== THE PROBLEM ==
From the line with "Image resolution: width=1209" through the line with "You are a computer-use agent. The image size is (600, 483).", repeat the entries verbatim, both end lines included, and add nothing.

Dataset items
──────

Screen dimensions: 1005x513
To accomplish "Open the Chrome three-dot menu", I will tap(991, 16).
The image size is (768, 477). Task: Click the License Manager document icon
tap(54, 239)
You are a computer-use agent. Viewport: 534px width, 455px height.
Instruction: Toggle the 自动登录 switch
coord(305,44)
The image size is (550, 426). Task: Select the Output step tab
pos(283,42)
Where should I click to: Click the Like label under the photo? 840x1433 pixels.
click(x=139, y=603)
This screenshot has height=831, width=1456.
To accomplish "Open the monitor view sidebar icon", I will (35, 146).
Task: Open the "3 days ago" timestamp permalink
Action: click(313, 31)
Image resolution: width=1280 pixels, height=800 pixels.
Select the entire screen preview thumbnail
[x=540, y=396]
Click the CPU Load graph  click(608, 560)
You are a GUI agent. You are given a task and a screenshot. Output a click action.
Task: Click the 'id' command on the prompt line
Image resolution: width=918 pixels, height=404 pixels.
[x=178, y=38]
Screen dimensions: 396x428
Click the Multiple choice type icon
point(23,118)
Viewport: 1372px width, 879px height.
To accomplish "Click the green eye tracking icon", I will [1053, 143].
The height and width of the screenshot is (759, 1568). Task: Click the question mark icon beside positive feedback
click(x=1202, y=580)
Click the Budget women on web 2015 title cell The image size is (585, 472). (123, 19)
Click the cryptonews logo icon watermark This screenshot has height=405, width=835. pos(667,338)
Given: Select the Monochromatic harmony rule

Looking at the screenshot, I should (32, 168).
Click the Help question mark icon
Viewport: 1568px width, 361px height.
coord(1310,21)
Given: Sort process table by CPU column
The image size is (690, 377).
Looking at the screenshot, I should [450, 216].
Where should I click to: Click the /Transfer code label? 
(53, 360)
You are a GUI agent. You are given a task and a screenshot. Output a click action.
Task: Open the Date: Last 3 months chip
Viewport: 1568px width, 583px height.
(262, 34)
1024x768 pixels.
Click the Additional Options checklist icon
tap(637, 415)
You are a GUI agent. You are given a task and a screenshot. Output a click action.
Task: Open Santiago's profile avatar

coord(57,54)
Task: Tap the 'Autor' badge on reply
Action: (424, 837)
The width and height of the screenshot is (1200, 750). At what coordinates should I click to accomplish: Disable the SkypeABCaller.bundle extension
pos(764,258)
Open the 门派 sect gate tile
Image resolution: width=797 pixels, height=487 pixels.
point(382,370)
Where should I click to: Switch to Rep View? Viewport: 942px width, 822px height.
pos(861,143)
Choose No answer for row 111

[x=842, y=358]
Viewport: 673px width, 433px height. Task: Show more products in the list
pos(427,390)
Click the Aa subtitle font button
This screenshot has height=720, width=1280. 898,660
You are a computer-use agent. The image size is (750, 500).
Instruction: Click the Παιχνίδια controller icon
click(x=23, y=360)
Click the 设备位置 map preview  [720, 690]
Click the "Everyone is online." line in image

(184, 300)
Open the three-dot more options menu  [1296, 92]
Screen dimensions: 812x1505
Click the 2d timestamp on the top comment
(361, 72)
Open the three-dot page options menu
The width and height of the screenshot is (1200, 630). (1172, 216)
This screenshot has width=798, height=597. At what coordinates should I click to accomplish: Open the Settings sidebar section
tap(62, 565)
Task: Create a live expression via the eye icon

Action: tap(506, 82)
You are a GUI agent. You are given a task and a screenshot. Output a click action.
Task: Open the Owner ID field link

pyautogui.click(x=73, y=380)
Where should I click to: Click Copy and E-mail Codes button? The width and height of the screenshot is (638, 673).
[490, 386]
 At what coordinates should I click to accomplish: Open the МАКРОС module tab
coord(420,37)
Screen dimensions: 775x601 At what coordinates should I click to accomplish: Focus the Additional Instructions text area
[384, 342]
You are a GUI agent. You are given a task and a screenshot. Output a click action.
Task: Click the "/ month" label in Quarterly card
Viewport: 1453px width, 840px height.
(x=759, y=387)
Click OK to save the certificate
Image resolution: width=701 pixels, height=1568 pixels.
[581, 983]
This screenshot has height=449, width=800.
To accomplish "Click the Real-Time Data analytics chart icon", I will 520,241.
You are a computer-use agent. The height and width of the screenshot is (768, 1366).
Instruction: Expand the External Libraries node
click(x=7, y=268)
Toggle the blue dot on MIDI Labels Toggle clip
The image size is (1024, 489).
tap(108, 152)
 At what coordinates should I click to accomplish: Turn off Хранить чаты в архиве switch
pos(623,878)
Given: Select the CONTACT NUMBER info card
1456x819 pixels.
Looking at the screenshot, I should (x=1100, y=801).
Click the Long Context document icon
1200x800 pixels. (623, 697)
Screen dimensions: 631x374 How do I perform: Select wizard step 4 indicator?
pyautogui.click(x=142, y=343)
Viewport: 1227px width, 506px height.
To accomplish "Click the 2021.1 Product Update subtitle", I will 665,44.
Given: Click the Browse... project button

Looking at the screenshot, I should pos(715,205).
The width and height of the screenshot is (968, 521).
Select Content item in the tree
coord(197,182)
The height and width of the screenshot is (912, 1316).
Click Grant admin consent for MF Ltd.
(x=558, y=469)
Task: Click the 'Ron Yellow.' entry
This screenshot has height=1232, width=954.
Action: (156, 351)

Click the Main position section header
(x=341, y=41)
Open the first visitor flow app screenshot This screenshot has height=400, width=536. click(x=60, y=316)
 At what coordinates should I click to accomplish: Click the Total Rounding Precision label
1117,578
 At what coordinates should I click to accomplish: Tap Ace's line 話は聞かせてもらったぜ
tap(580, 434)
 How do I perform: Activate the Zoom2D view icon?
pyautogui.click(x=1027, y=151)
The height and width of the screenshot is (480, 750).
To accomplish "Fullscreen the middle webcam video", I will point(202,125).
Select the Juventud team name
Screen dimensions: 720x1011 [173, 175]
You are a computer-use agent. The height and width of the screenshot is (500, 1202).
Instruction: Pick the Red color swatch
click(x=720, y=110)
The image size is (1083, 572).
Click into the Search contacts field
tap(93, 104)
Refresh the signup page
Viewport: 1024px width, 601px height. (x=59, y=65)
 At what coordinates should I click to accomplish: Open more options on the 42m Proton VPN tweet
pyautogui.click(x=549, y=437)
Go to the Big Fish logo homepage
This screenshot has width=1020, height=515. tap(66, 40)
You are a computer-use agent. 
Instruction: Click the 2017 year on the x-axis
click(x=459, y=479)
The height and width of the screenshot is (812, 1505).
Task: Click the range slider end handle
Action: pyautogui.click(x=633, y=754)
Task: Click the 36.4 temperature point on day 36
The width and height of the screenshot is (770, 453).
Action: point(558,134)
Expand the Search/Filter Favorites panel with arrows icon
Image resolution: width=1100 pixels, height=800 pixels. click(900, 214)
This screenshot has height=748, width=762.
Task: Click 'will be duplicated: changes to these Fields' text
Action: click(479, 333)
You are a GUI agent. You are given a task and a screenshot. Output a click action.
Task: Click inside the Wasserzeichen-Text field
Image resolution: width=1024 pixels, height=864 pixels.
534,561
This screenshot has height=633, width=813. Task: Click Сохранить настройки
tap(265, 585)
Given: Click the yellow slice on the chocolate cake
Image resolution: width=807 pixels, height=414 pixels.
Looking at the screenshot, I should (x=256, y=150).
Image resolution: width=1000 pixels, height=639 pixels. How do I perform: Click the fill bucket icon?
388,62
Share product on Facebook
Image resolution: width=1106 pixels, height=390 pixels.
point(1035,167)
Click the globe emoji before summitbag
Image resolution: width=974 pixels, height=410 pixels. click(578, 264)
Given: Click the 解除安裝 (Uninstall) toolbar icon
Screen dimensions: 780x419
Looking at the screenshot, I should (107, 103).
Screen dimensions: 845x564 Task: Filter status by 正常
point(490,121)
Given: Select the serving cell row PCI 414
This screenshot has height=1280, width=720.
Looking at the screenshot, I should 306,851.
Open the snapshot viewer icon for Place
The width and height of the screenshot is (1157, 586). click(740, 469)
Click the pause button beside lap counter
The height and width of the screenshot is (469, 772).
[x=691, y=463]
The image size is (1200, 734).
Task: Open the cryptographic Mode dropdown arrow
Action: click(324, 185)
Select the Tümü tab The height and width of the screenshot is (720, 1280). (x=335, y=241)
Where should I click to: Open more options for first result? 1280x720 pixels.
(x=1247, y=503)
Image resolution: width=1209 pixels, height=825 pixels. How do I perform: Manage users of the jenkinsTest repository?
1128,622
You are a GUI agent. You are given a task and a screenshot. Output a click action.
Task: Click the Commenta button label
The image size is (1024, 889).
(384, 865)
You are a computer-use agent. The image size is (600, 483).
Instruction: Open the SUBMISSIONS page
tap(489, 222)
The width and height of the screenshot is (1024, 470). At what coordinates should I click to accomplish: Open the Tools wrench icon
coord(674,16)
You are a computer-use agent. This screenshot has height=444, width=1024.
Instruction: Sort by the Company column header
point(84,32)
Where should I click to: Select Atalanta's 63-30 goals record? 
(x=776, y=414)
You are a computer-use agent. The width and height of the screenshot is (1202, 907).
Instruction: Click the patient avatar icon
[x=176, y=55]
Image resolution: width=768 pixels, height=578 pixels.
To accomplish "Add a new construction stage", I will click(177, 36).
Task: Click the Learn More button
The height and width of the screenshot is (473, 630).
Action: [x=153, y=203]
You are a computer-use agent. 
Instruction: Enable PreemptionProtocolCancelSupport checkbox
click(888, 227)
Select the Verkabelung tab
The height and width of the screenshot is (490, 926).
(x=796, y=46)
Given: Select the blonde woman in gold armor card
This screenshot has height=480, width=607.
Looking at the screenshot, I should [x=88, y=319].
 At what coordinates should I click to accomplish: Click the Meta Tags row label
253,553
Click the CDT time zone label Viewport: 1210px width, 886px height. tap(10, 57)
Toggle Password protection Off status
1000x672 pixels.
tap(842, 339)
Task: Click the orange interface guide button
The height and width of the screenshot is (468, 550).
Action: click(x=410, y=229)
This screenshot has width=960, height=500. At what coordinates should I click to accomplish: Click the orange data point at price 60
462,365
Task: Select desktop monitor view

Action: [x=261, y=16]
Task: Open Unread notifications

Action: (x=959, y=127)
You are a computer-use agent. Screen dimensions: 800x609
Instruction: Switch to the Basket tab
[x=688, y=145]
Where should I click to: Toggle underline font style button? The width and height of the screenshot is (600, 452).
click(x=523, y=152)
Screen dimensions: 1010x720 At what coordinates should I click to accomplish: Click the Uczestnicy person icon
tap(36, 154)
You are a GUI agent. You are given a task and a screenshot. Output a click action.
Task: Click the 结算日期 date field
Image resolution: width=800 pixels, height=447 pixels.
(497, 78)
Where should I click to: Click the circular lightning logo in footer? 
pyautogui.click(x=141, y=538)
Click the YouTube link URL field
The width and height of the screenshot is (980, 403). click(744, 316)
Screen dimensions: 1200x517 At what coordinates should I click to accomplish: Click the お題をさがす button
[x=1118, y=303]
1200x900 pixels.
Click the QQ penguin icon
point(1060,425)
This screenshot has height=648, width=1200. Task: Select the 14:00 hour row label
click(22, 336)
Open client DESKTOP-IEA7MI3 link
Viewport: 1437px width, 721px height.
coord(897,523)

──────

== RESULT OF THE TASK ==
Image resolution: width=1209 pixels, height=825 pixels. How do I perform: Manage users of the jenkinsTest repository?
1128,622
You are a GUI agent. You are given a task and a screenshot. Output a click action.
Task: Click the Commenta button label
The image size is (1024, 889).
(384, 865)
You are a computer-use agent. The image size is (600, 483).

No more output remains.